# Language surface

# MEP-45 research note 01, Mochi language surface

Author: research pass for MEP-45 (Mochi → C transpiler).
Date: 2026-05-22 (GMT+7).
Sources: `docs/features/*.md`, `docs/index.md`, `docs/common-language-errors.md`,
`mcp/cheatsheet.mochi`, `ROADMAP.md`, `examples/v0.2`–`v0.7`, normative security
specs `docs/security/threat-model.md` and `docs/security/memory-safety.md`.

This note records the user-visible language surface that the C target must
faithfully reproduce. It is deliberately written **from the spec downward**
and ignores the existing Go runtime, the vm3 bytecode, and any backend codegen
files. The goal is a transpiler design that would be correct against the
*language*, not against the present implementation.

The surface decomposes into eight orthogonal sub-languages: (1) the value
core, (2) the function and method core, (3) the collection core, (4) the
algebraic-data-type core, (5) the query DSL, (6) the stream / agent core,
(7) the logic-programming core, and (8) the AI / FFI shells. Each section
below names every form a Mochi program can write, then states a *lowering
obligation* the C backend must honour.

## 1. Value core

### 1.1 Bindings

Mochi has exactly two binding forms.

- `let name = expr`, immutable. Re-assignment is a **compile-time** error,
  not a runtime panic. The compiler must emit the binding as a `const`-ish
  C l-value: either `const T name = ...;` for primitive types, or a flag in
  the symbol table that forbids `=` lowering after first definition.
- `var name = expr`, mutable. Re-assignment is unrestricted within the
  variable's lexical scope.

A binding may carry an explicit type: `let x: int = 0`. When the annotation
is absent the type is inferred from the initializer. The inference is
unidirectional (left-to-right, expression-down), so `var xs: list<int> = []`
is the canonical idiom for an empty mutable list. (See VM enhance spec
0951 §1 for the "mutable literal in a function body must be cloned" rule;
this is a *semantic* rule, not a backend hack, and the C lowering must
respect it.)

Mochi supports destructuring at `let`:

```mochi
let [a, b] = [1, 2]
let {"name": n, "age": age} = {"name": "Ana", "age": 22}
```

The list pattern is positional; the map pattern is key-driven. Both bind
fresh names; both are immutable. C lowering: emit a temp for the source
expression and then bind each name to a field/index access of the temp.

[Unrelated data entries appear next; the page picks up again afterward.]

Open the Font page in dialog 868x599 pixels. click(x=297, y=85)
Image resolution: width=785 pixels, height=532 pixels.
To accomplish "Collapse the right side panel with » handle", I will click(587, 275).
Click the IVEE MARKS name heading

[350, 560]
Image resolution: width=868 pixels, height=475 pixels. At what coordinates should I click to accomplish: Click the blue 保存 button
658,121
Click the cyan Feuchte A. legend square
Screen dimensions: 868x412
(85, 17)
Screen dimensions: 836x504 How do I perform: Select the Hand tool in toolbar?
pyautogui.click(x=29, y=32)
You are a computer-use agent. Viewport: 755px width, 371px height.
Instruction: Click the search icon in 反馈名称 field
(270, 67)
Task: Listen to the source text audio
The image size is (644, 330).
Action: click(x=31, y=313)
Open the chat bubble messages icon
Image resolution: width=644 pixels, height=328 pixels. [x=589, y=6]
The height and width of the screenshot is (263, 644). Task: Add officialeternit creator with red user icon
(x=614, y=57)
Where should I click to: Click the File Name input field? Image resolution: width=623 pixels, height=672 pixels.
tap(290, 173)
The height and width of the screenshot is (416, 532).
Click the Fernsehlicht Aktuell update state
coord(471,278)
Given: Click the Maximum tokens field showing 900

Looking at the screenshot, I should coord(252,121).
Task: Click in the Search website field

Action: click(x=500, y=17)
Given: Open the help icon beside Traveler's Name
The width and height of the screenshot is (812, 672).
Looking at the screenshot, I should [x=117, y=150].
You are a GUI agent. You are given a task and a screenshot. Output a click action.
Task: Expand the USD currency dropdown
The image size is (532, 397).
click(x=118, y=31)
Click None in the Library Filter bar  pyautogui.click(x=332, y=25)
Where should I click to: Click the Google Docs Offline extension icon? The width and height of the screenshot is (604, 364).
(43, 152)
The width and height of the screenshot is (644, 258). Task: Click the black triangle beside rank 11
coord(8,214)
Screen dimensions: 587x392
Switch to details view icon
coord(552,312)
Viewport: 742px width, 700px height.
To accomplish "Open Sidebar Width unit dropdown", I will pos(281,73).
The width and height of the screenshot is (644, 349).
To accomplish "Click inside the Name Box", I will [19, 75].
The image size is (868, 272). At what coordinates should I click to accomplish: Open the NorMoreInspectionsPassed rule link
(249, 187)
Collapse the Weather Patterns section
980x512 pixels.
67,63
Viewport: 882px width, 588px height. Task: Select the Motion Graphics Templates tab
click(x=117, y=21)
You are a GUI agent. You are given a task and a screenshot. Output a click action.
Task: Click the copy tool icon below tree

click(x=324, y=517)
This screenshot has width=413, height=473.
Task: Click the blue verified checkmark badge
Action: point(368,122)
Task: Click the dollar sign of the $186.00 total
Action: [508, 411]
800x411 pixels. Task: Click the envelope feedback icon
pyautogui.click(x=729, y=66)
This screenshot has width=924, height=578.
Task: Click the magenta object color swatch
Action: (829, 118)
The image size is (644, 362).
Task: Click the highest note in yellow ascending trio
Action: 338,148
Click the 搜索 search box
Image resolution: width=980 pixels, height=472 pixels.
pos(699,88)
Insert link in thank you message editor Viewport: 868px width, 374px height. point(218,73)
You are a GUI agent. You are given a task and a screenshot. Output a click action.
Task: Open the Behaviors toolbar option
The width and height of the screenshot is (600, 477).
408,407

Scoping is lexical and block-based. Inner blocks shadow outer bindings.

### 1.2 Primitive types

Surfaced by the docs and the cheatsheet:

| Mochi | Width / semantics | C lowering |
|-------|------------------|------------|
| `int` | 64-bit signed integer (inferred from integer literals) | `int64_t` |
| `float` | 64-bit IEEE 754 double | `double` |
| `bool` | `true` / `false` | `bool` (C23 keyword) |
| `string` | UTF-8 text, indexable as code points, immutable | tagged `mochi_str` (see runtime note) |
| `time` | absolute timestamp (used by streams) | `mochi_time` (i64 ns since Unix epoch, UTC) |
| `duration` | time interval (`std/time` API) | `mochi_dur` (i64 ns) |
| `image` (preview) | binary blob (`load "cat.png"`) | `mochi_bytes` |

Implicit numeric conversions are **not** allowed (per the type-checker
discipline implied by MEP-4/5/6 referenced from the threat model). `int +
float` is a type error; the program must `float(x)` first. This shapes the
C lowering: emit no implicit C conversions; the C output is dense with
explicit cast helpers that the type-checker has already proven safe.

### 1.3 Operators

Arithmetic `+ - * / %`; comparison `== != < <= > >=`; boolean `&& || !`;
membership `in`; string concatenation overloads `+`. Lowering: 1-for-1 to C
operators *for integer types* (with overflow trap in debug builds);
floating-point uses C's `/` (IEEE 754); `==` on records is field-wise
structural; `==` on collections is element-wise; `in` on map dispatches on
the map's hash table; `in` on string is `strstr`-style substring.

### 1.4 Strings as read-only character sequences

```mochi
let text = "hello"
print(text[1])     // "e"
for ch in text { ... }
```

Indexing yields a 1-character string (not a `char`). Iteration yields
1-character strings in **code-point** order, not byte order. This forces a
UTF-8 cursor in the runtime (not raw `char *`).

### 1.5 Literals

Integer literals; floating literals (`3.14`); boolean; string with C-style
escapes; triple-quoted multi-line strings (`"""..."""`); list `[...]`;
map `{key: val, ...}`; set `{a, b, c}`; record constructor `T { field: val }`.

The set literal `{a, b, c}` is distinguished from the empty/map literal
`{}` by the absence of `:` after the first element. The grammar must keep
these unambiguous; the C lowering picks the right constructor accordingly.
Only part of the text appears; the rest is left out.